El río Grande ocupa 1.455 kilómetros de los 3.100 que dividen a Estados Unidos y México. El cauce es profundo, las aguas son verdosas y hay fuertes corrientes y remolinos, pero también mucha espesura en la orilla estadounidense, lo que ofrece kilómetros de escondite. Muchos de los que no lo logran atravesar mueren o terminan hinchados, reblandecidos y blanquecinos. “En el río fue cuando más temí por mi vida”, admitió José.
“Después de pasar la frontera comienza el largo camino hasta San Antonio, Texas, son tres días de camino, había que saber administrar el agua y la poca comida que nos quedaba. Gracias a Dios logré llegar”.
José afirma que la falta de comida, agua y el cansancio le agobiaron en los días finales del trayecto a San Antonio “pero uno no quiere dejarse agarrar, ya lleva casi un mes en la travesía, falta poco, todo el esfuerzo puede desaparecer en un minuto de descuido”.
Aseguró que hay muchos agentes de inmigración patrullando, en helicópteros, motos, caballos y autos. “Ellos están esparcidos por todos lados y uno solo anda con Dios”, confiesa.
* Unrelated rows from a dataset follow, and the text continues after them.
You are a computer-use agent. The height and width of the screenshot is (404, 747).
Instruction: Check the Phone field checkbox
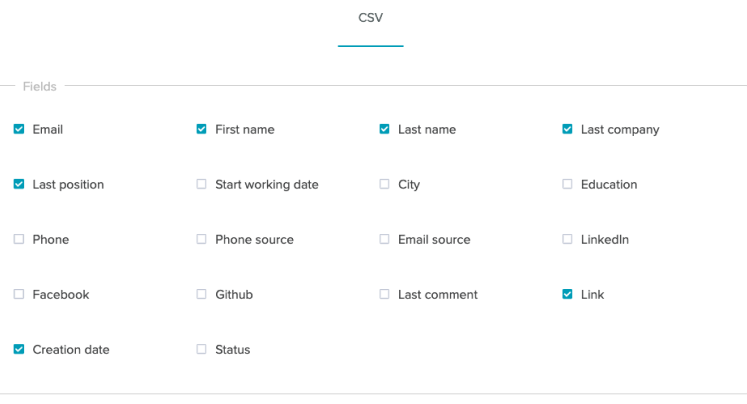pos(19,239)
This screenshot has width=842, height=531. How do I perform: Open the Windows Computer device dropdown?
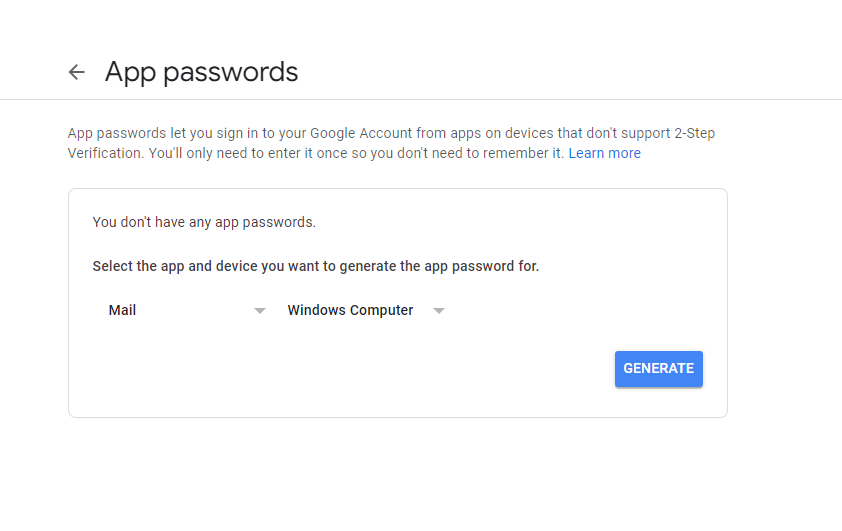365,310
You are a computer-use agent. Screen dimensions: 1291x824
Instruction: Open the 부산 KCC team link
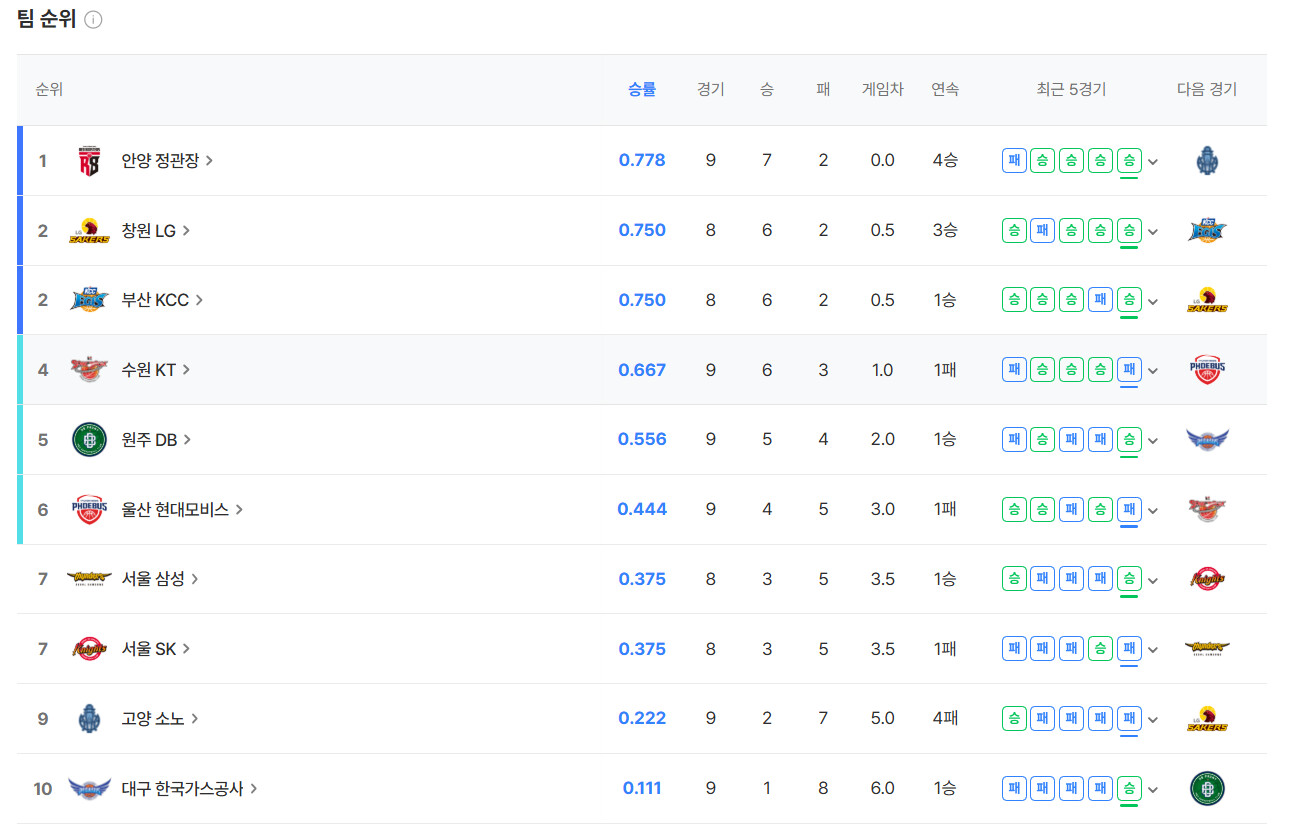(162, 300)
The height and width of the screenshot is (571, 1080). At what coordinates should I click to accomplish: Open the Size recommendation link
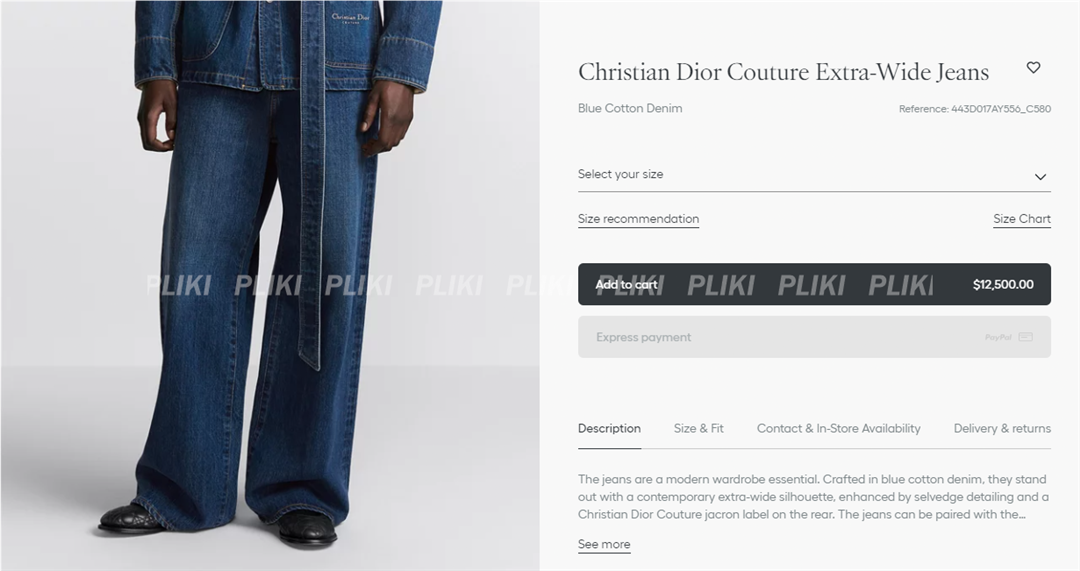(638, 219)
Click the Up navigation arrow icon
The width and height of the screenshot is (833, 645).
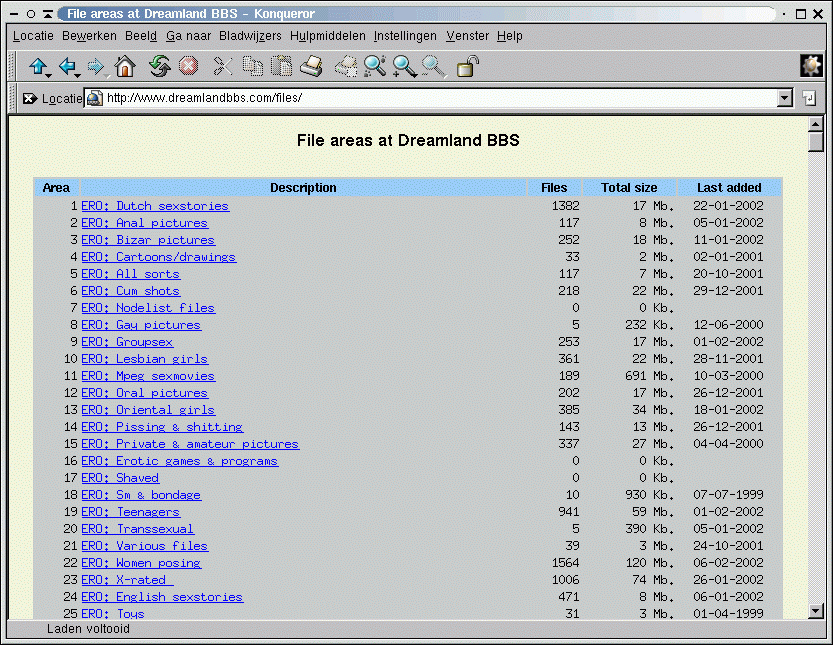click(x=37, y=67)
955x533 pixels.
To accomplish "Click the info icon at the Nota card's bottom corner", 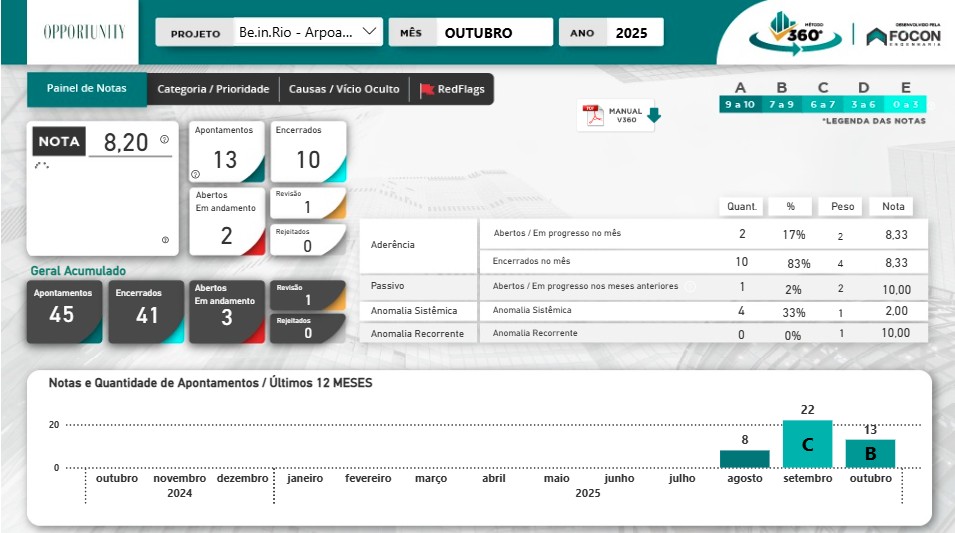I will [x=165, y=240].
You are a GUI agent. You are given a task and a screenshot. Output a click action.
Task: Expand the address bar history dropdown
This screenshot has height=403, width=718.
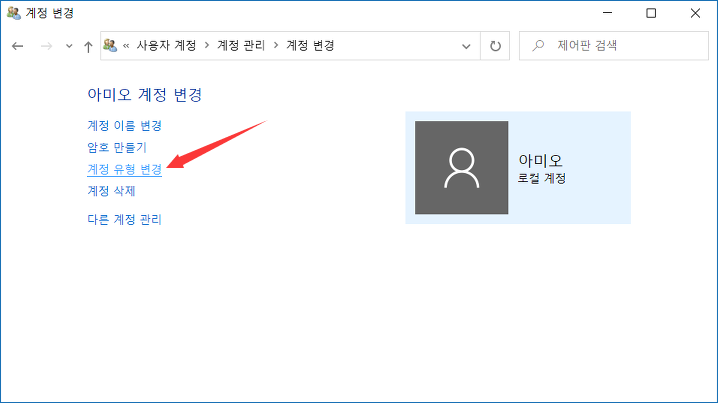click(467, 46)
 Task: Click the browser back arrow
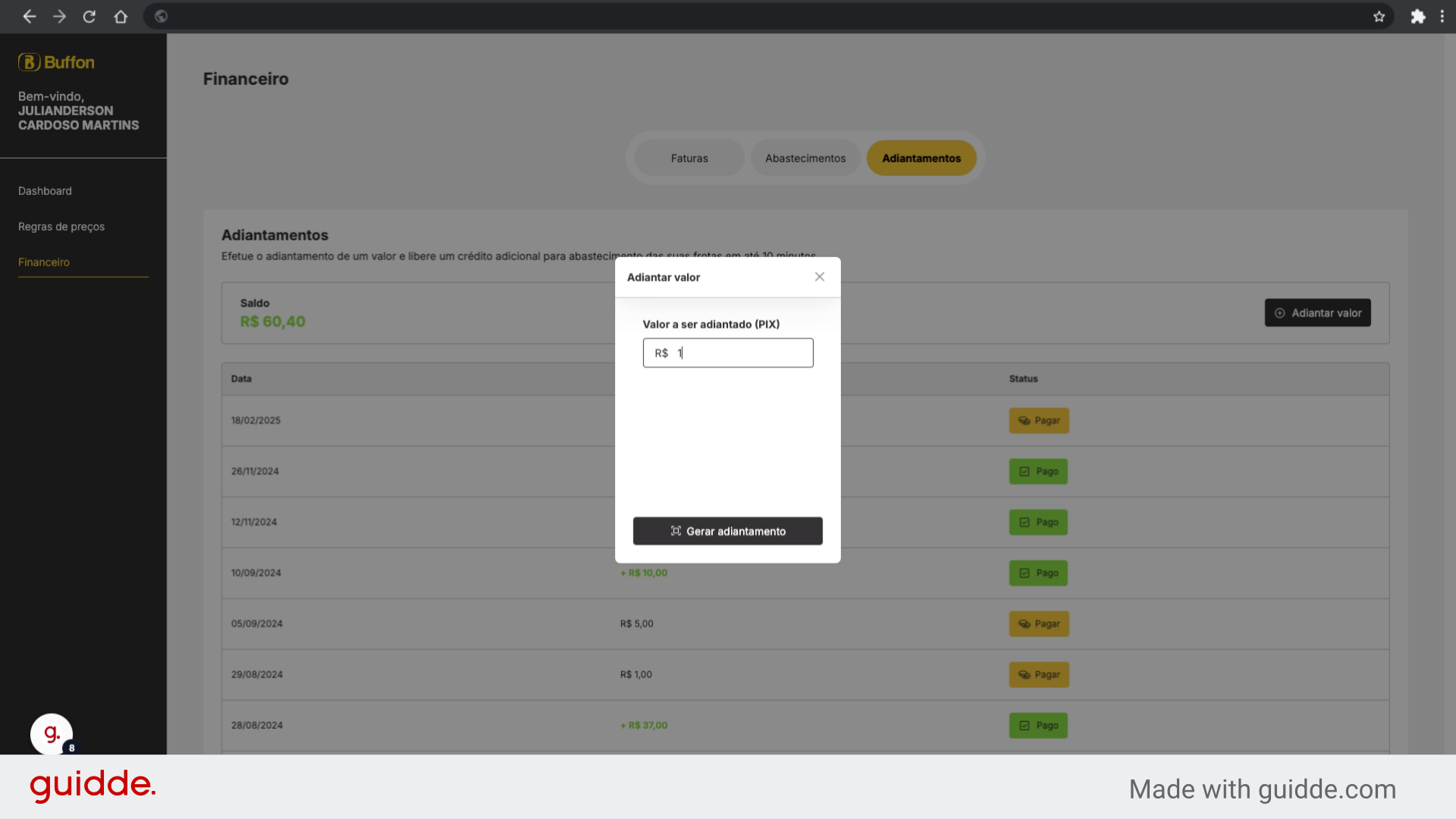coord(30,16)
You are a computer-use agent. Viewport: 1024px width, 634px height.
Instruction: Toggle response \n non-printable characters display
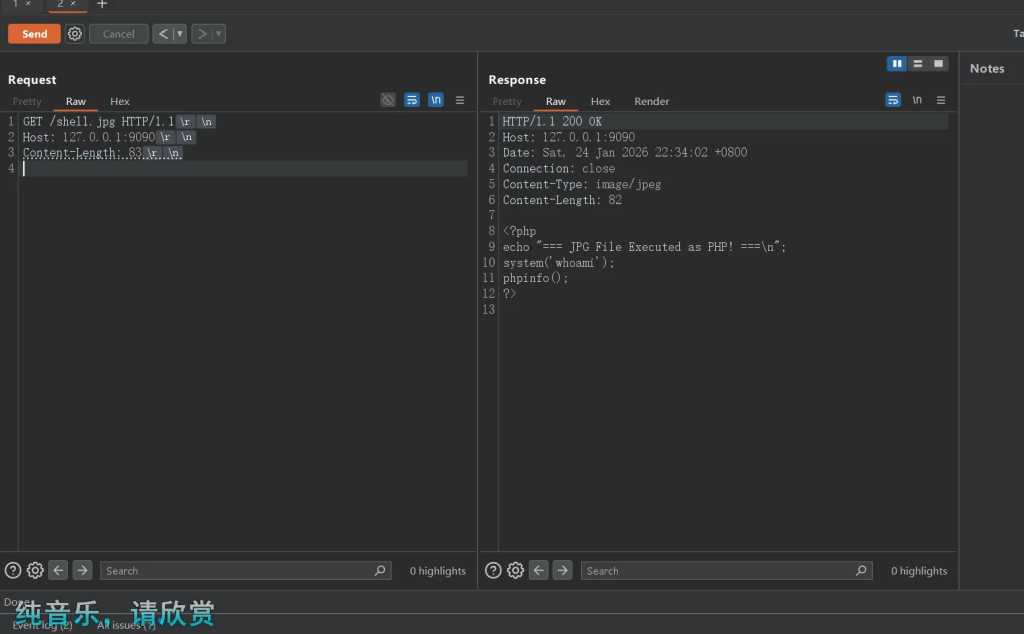click(917, 100)
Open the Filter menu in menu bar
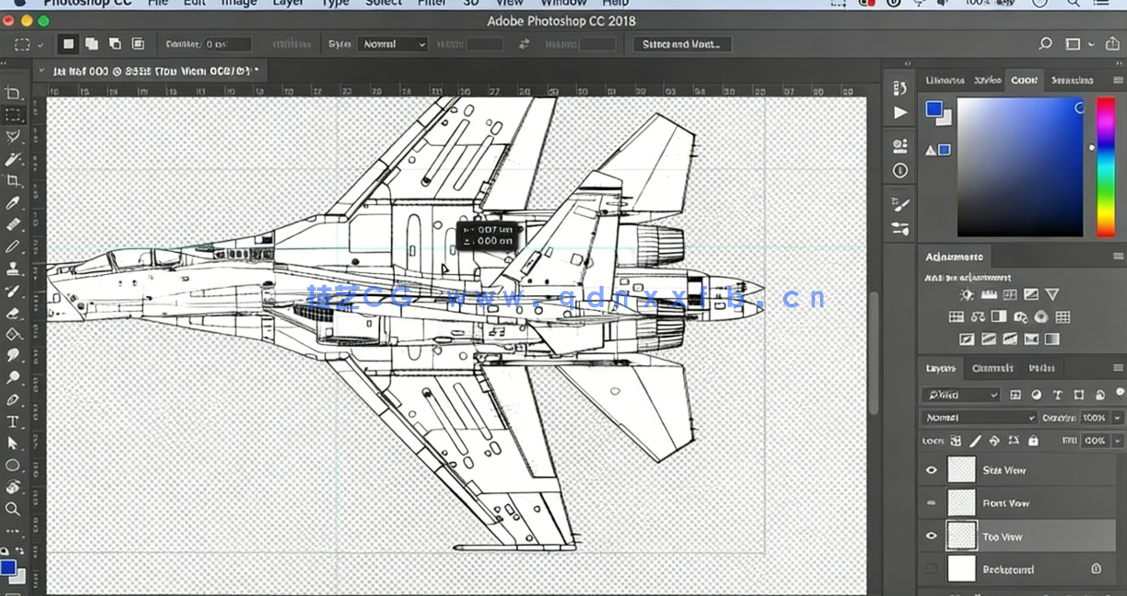This screenshot has height=596, width=1127. tap(432, 3)
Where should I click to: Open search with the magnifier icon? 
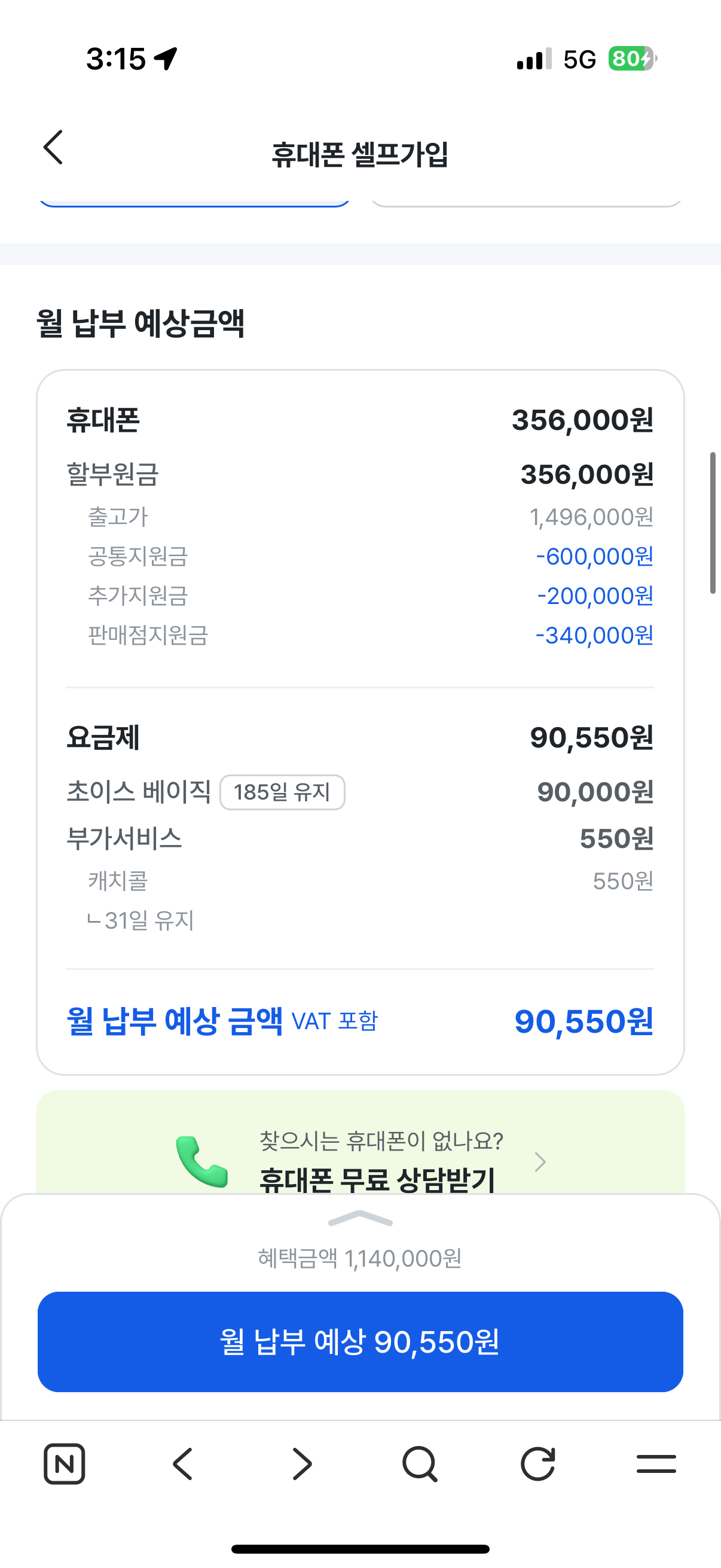(420, 1463)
Recuerda José que lo montaron en un camión tapiado con madera y materiales de construcción para despistar a los agentes. Dice que llegó “muerto de hambre y de sed, los coyotes te meten en una bodega, estás deshidratado, con la boca seca, unos ocho días sin comer, solo cuatro granos de maíz enlatado con los que tratas de mojar la boca”.
“De ahí salí en una camioneta que era operada también por los coyotes, ése es otro negocio”, relató. “Para pagar a los coyotes mi amigo me envió dinero por una transferencia, en mi caso fueron $2 mil que me prestaron, ya los pagué, le agradezco a ese amigo de mi infancia. Fue uno de los ejemplos que tuve para venirme”, anotó
El viaje de José continuó rumbo a Tennessee, donde lo esperaban algunos primos.
“Llegué sin nada”, expresó. Descansó una semana y de ahí lo llevaron a trabajar en construcción. El sueño americano de José se había empezado a cumplir, sus viejos en Honduras ya respiraban tranquilos y él les mandaba dinero. Pasaron cuatro años.
Sin embargo, Inmigración allanó el apartamento donde vivía y desde ahí lo deportaron a Honduras. “Nunca quise irme de este país de esa manera, yo quería irme con una maleta, con ropa, quizás dinero y no en un avión de inmigración”, admitió José visiblemente contrariado. Pasó el 2011 y 2012 en su país, reunió dinero para volver a venir. Y lo logró.
La ruta hasta la frontera fue similar al primer viaje. “Pero cuando llegamos a Nuevo Laredo la cosa estaba muy fea, había mucha delincuencia, extorsión, crimen y nos dijeron que no nos viniéramos por ahí”.
Se fue a Reynosa, pero fue “muy lamentable”. Vio muertos, enfermos, ahogados y supo de desaparecidos en el río. “Uno ve a algún compañero hoy y más nunca lo vuelve a ver”, lamentó.
“En este viaje pasamos el río en balsa, no arriesgamos tanto la vida ahí. Caminamos cinco noches, dejamos en el camino a una mujer, quedó en el desierto. Nos gritaba que no la dejáramos pero teníamos que seguir”, dijo. “Era una mujer hondureña que estaba un poco gorda, se deshidrató, se desangró, fue muy triste para mí, le ayudamos un buen trayecto, pero al final no pudo saltar una pared muy alta que encontramos, le dejamos algo de agua y seguimos. Más nunca supimos de ella. Caminamos tres noches más para llegar a San Antonio y luego a Houston, me vine a Virginia y aquí encontré a un amigo. Pagué $3.200 para que me trajeran”, relató.
“El día que me vaya quiero llevarme algo, no como la primera vez”, reiteró.
José ya echó raíces en Estados Unidos, tiene un niño de siete meses y está casado con una salvadoreña que es residente legal, dos lazos que pudieran beneficiarlo en un futuro proceso de amnistía.
“Hay que esperar, eso no es de la noche a la mañana”.
José concluyó enviando un mensaje a todos los que quieran, como él, venir por la frontera a cumplir su sueño en este país. “Que se apeguen a Dios quienes quieran venir, solo Él puede protegerlos de tantos peligros en el camino. Y los que hayan pasado y vivan aquí que se porten bien y le echen muchas ganas”, concluyó.